Moravia, Gli indifferenti, Bompiani, Milano, 2008.
A.
Moravia, A. Elkann, Vita di Moravia, Bompiani, Milano, 2007.
C.
Benussi, Il punto su Moravia, Universale Laterza, 1987.
M.
Mascia Galateria, Come leggere Gli indifferenti, Mursia, Milano,
1975.
E.
Sanguineti, Alberto Moravia, Mursia, Milano, 1962.
[1] Tutte le
citazioni, dove non specificatamente segnalato, sono tratte da A. Moravia, Gli indifferenti, Bompiani, Milano, 2008.

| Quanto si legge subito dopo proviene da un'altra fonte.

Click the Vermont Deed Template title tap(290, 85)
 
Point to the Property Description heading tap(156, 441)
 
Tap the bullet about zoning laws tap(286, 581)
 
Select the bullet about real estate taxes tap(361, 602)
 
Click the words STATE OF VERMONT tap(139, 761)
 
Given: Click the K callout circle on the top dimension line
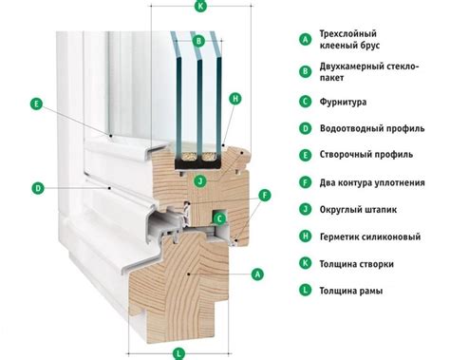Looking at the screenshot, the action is (x=200, y=6).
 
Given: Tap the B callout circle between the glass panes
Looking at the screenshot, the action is (x=198, y=41).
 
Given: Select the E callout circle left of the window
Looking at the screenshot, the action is (x=36, y=104).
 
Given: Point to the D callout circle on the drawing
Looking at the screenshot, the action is (x=38, y=188).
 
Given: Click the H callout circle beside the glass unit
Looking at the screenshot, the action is (x=235, y=99).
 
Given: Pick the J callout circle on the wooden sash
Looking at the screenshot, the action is (x=200, y=181).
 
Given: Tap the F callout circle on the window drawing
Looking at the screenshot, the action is (x=265, y=195).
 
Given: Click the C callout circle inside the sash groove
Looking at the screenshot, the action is (x=220, y=218).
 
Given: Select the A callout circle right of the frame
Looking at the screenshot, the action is (x=257, y=274).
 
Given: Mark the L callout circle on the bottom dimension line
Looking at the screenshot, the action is (x=179, y=353).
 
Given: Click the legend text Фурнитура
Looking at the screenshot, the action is (x=343, y=102).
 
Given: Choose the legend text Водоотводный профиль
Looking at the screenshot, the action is (x=372, y=128).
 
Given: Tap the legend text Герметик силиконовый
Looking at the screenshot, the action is (x=370, y=237).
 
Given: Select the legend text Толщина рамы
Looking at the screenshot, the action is (x=351, y=291).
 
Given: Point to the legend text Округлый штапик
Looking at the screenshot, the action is (x=358, y=209).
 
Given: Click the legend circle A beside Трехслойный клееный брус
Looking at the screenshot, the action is (x=305, y=39).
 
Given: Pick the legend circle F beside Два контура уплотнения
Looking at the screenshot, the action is (x=305, y=182).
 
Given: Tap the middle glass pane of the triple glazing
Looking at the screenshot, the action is (x=199, y=95).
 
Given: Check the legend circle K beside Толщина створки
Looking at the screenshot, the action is (x=305, y=263).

[2] S. Guarnieri, Cinquant’anni
di narrativa in Italia, Firenze, 1953, p. 367.
[3]
A Bressanone Moravia comincia a scrivere Gli indifferenti, il romanzo al
quale avrebbe dedicato ben tre anni di lavoro. Lo pubblicherà a proprie spese
con la casa editrice Alpes di Cesare Giardini – “Allora andai da mio
padre e dissi: ‘Guarda che loro vogliono che io paghi’. ‘Quanto?’ mi rispose
tranquillamente. ‘Cinquemila lire’. Ta, ta, ta… Pagò subito, senza dire una
parola” racconterà lo stesso scrittore anni dopo ad A. Elkann – e si rivelerà
una scommessa vincente: 1.300 copie esaurite nel giro di poche settimane.
L’opera, in realtà, sarebbe dovuta uscire presso la rivista “900” come spiega
Moravia nella stessa intervista: “I novecentisti (Marcello Gallian, Aldo
Bizzarri, Pietro Solari, Paola Masino, Margherita Sarfatti) si erano impegnati
con Bontempelli a scrivere ciascuno un romanzo. Ma il solo che scrisse fui io.
Però l’editore di ‘900’ che avrebbe dovuto pubblicare i nostri romanzi, rifiutò
il mio, dopo averlo letto con la motivazione poco lusinghiera che c’era una
nebbia di parole”.
[4] A. Moravia, intervista su
“L’Espresso”, 2 Agosto 1959.
[5] E. Sanguineti, Alberto
Moravia, Mursia, Milano, 1962, p. 41.